Hello
I found a method in the help
"getFilePath ( String DefName, String DefExt, String DefDir, String Title, int Options )",
it provides an array of selected files.
Also in the help I found the method
"getData ( )",
which produces an array of bytes (which is what I want).
Using a report, I am trying to output an array of bytes to a text file.
Script code:
function getImportFile() {
var selFile = Dialogs.getFilePath("",
"*.pdf!!Adobe Acrobat Files|*.pdf|Text Files|*.txt||",
"",
"Select file to be opened",
0)[0];
Dialogs.MsgBox("You selected: " + selFile.getName());
//the file's data is available via selFiles[i].getData() which returns the content as a byte[].
if (selFile != null) {
return selFile;
}
return null;
}
function main() {
var importFile = getImportFile();
if (importFile != null) {
var fileData = importFile.getData(); //the file's data is available via getData() which returns the content as a byte[].
oOutput = Context.createOutputObject();
oOutput.OutputTxt(fileData);
}
oOutput.WriteReport();
}
main();
When debugging this script, I check the contents of the "fileData" variable, the data is correct (see pic. "ScreenShotOfValues.jpg").

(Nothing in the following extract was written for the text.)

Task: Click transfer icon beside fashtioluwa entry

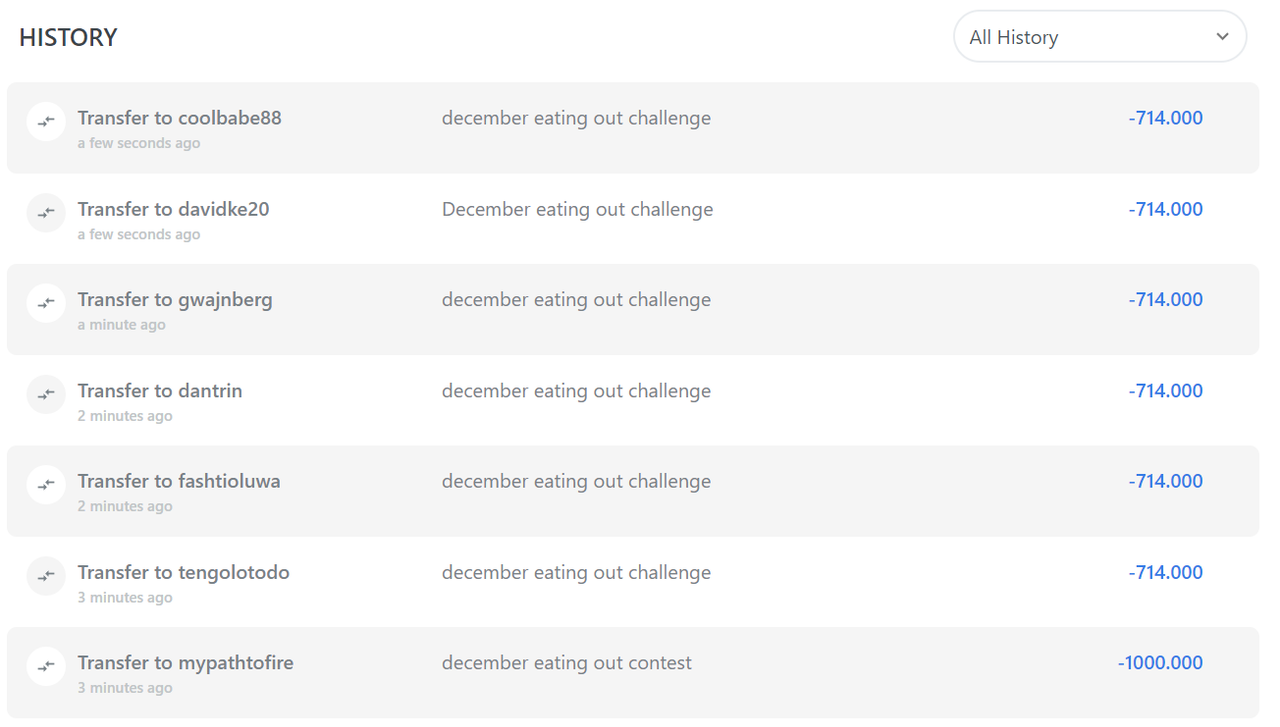Action: click(46, 485)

However, when outputting a text file, its content (see pic. "ScreenShotOfOutput.jpg") contains data that does not resemble the contents of a pdf file (see pic "ScreenShotOfPdfContent.jpg").
When using additional function:
function bin2string(array){
var result = "";
for(var i = 0; i < array.length; ++i){
result+= (String.fromCharCode(array[i]));
}
return result;
}
The content of the resulting text file is similar to the content of the pdf file that I opened in notepad, but after saving it as a PDF file, Adobe Reader cannot open that PDF file.

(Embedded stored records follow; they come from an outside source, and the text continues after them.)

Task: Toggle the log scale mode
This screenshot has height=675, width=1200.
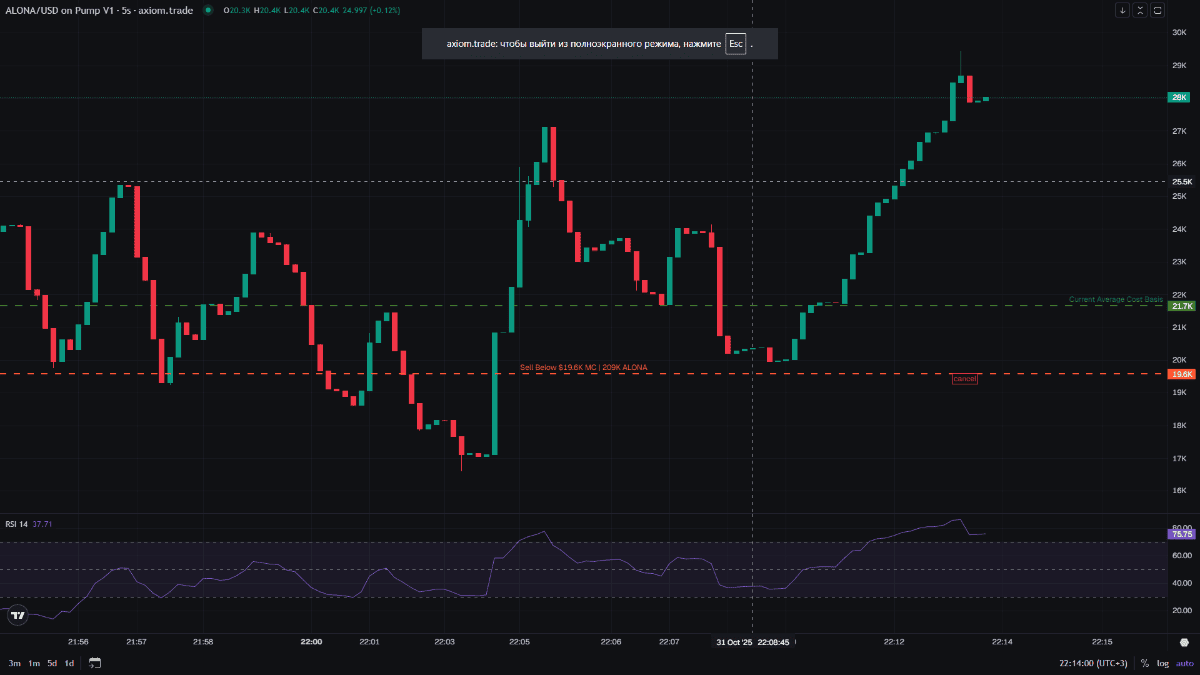Action: [x=1163, y=663]
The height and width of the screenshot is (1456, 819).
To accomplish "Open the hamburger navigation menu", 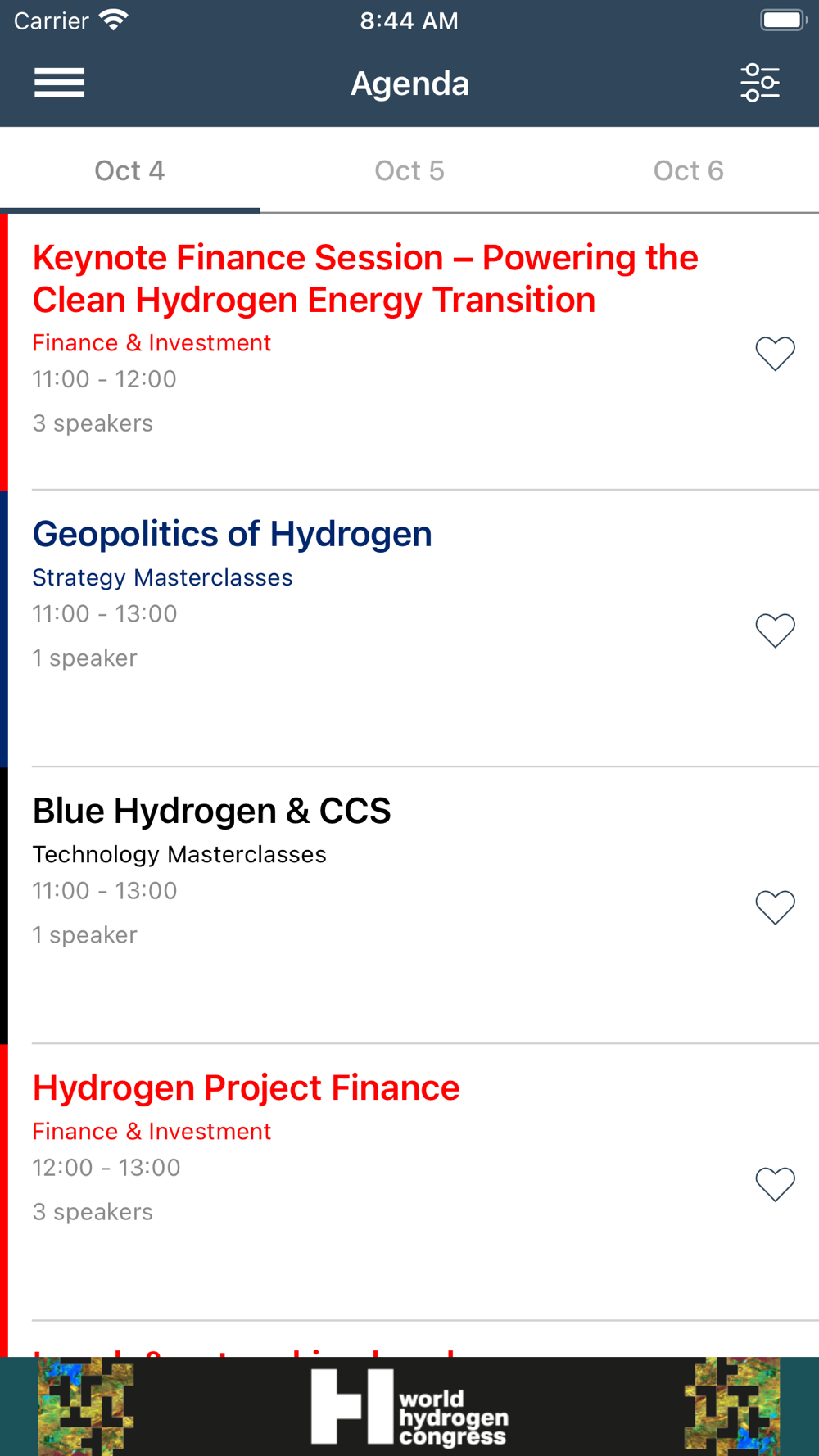I will coord(59,83).
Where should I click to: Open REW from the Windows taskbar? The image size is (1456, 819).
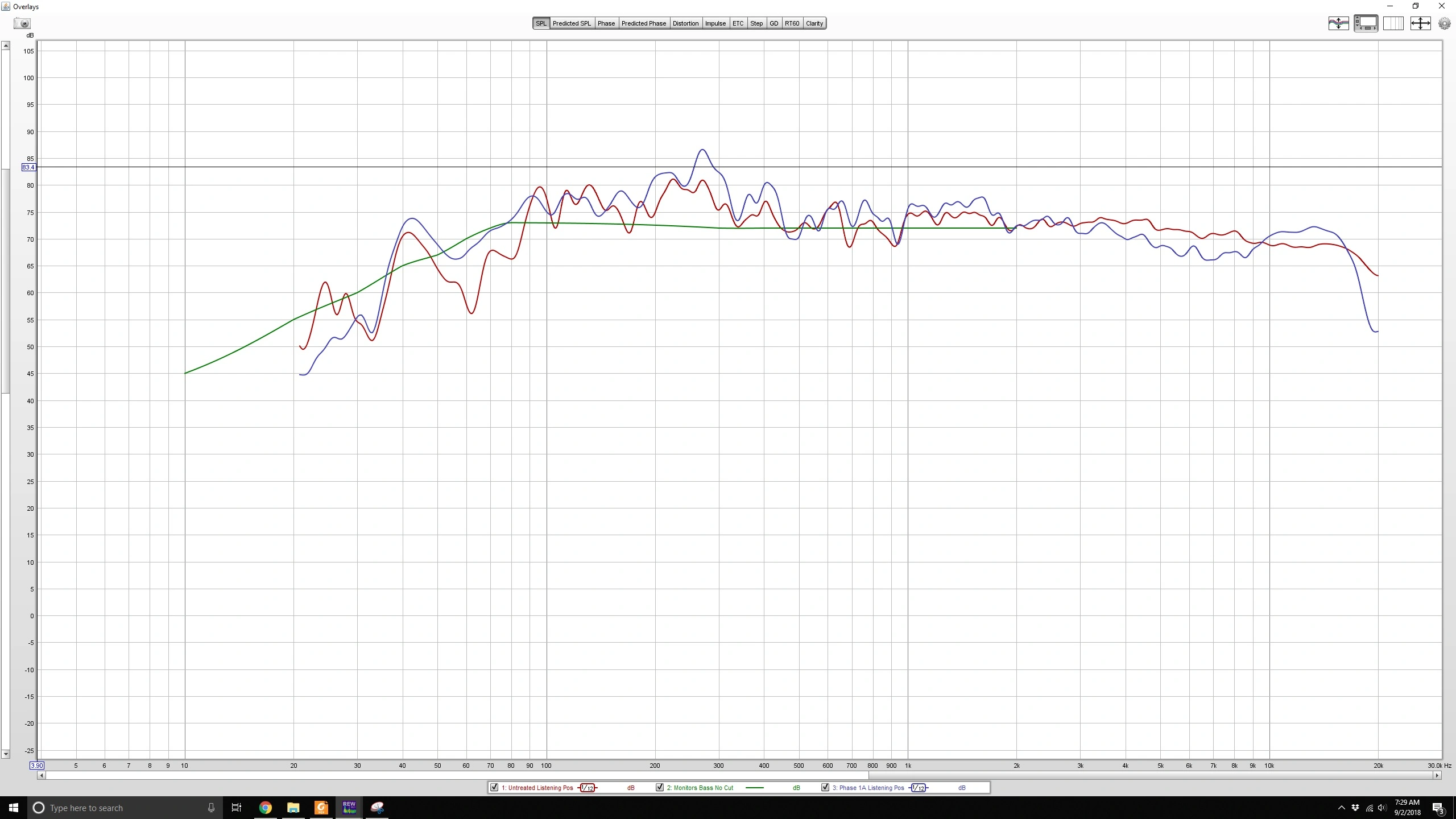[349, 807]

Tell me please how I can get the contents of a pdf file as an array of bytes.
Hi,
as far as I know, a pdf file is (at least in parts) binary data. so you should not experiment with converting the file content using String methods like OutputTxt or String.fromCharCode. The most you can do is reading such a file from somwhere and writing it as-is to somewhere else. With the String methods you always run into trouble that they try to interpret the bytes using some encoding like your local Windows codepage or UTF-8 and mapping that to characters. This may fail occasionally, when you have binary data, which is invalid in the encoding, so you lose information this way. With further transformations back to binary this information cannot be recovered. Also it is the question, if the mapping String -> File is done using the same encoding as was used for the interpretation.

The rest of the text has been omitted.